Long Working Hours & Loneliness Result In Seafarers’ Poor Mental Health – Report

Long Working Hours & Loneliness Result In Seafarers’ Poor Mental Health – Report 1

An Institution of Occupational Safety and Health (IOSH) funded study suggest the cargo shipping companies to give better support to workers so as to avoid conditions like anxiety and depression.

This also comprises the onboard facilities like internet access, improved accommodation, and recreational activities.

For the purpose of this research, more than 1,500 seafarers attempted a questionnaire about their experiences and interviews were also conducted with a small group of seafarers, maritime charities and other stakeholders.

The unavailability of internet access, long periods away from friends and family, poor accommodation and food are major causes of concern for those working at sea.

According to Professor Helen Sampson, who led the study, said that there is evidence that recent there has been an increase in the psychological disorders among serving seafarers, however more than half (55%) of employers said no policies or practices were introduced to address mental health in a decade.

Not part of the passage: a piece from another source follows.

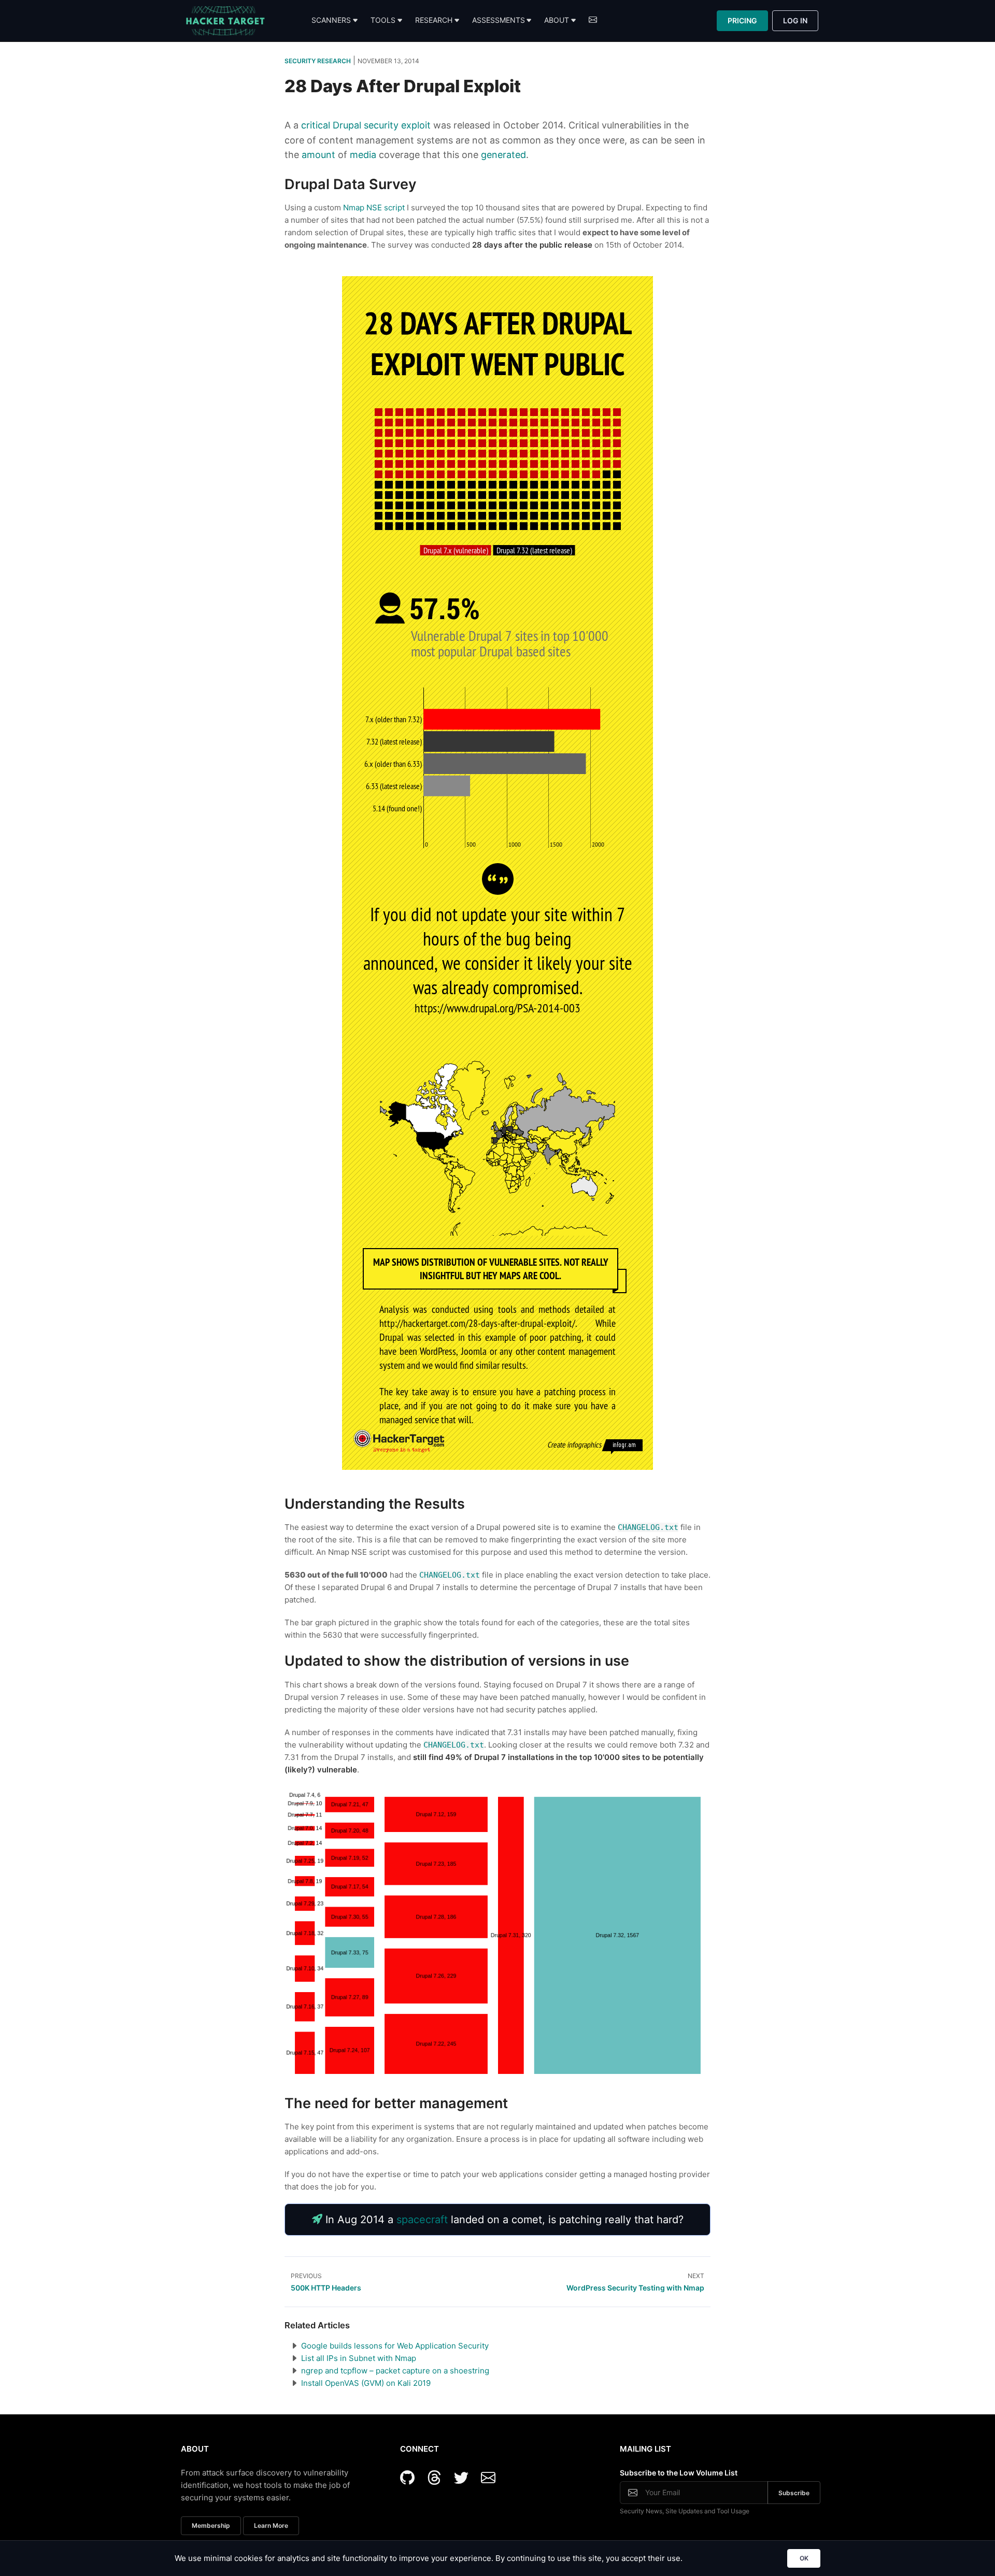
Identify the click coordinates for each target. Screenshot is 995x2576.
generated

When questioned in an interview about suffering from mental ill-health, one seafarer said: “Between pressure, workload, no days off and you are a gazillion miles away from home with limited communication, what do you think is going to happen?” Another said: “Three months on land is nothing. You can’t see your kids grow up, you can’t see anything. You are just like an uncle coming and going.”

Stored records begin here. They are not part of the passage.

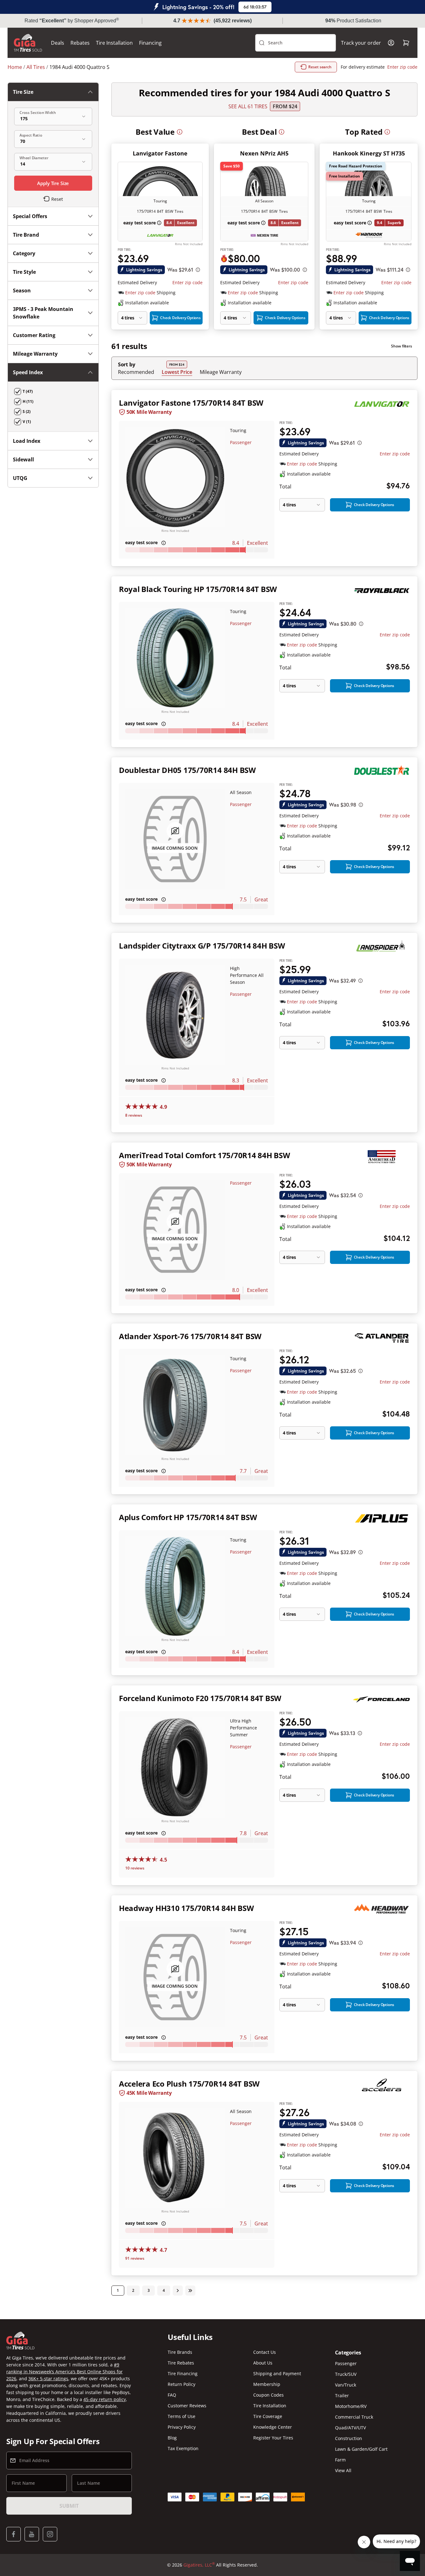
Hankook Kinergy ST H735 (369, 153)
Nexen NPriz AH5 (264, 153)
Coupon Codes (268, 2395)
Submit (68, 2505)
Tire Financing (183, 2373)
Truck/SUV (345, 2374)
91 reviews (134, 2258)
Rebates (80, 42)
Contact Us (264, 2352)
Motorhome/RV (350, 2406)
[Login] (391, 43)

Professor Sampson, Director of Cardiff University’s Seafarers International Research Centre, based in the School of Social Sciences, said: “It is all too easy for seafarers working out on the deep ocean to be invisible to those ashore. Their remoteness allows for abuse to go undetected. Sometimes seafarers are subjected to bullying and harassment by superiors and colleagues on board. However many employers also mistreat seafarers by failing to provide decent and humane living conditions which promote good mental wellbeing.”